### TEXTE SOURCE
EXTRAITE EN PARTIE DES MÉMOIRES DE L'ACADÉMIE

DES INSCRIPTIONS ET BELLES LETTRES.

RENÉ AUBER DE VERTOT, deuxième fils de François Auber, seigneur de Vertot, et de Louise de Hanyvel de Mannevillette, naquit au château de Bonnetot, pays de Caux (aujourd'hui département de la Seine inférieure), le 25 novembre 1655. La famille d'Auber, l'une des plus anciennes de Normandie, s'étoit alliée dans l'espace de deux siècles. aux meilleures maisons de cette province. Le frère aîné de l'abbé de Vertot, mort jeune et sans alliance, étoit chambellan de Monsieur, frère de Louis XIV, et Marie de Mannevillette, leur tante, avoit épousé un Clermont-Tonnerre.

### EXTRAIT DES DONNÉES
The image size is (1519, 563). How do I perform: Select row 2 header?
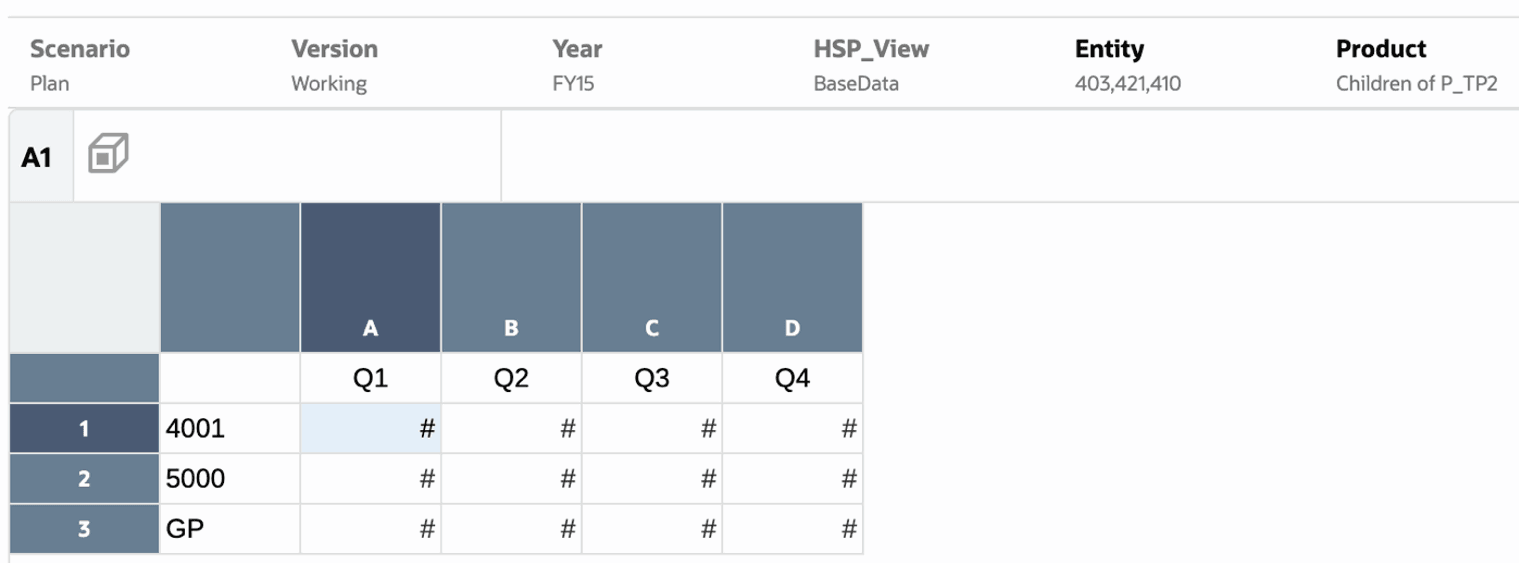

### ÉNONCÉ
Recopiez fidèlement le passage de la notice sur René Auber de Vertot, de « EXTRAITE EN PARTIE » à « épousé un Clermont-Tonnerre. ».

### CORRIGÉ
EXTRAITE EN PARTIE DES MÉMOIRES DE L'ACADÉMIE

DES INSCRIPTIONS ET BELLES LETTRES.

RENÉ AUBER DE VERTOT, deuxième fils de François Auber, seigneur de Vertot, et de Louise de Hanyvel de Mannevillette, naquit au château de Bonnetot, pays de Caux (aujourd'hui département de la Seine inférieure), le 25 novembre 1655. La famille d'Auber, l'une des plus anciennes de Normandie, s'étoit alliée dans l'espace de deux siècles. aux meilleures maisons de cette province. Le frère aîné de l'abbé de Vertot, mort jeune et sans alliance, étoit chambellan de Monsieur, frère de Louis XIV, et Marie de Mannevillette, leur tante, avoit épousé un Clermont-Tonnerre.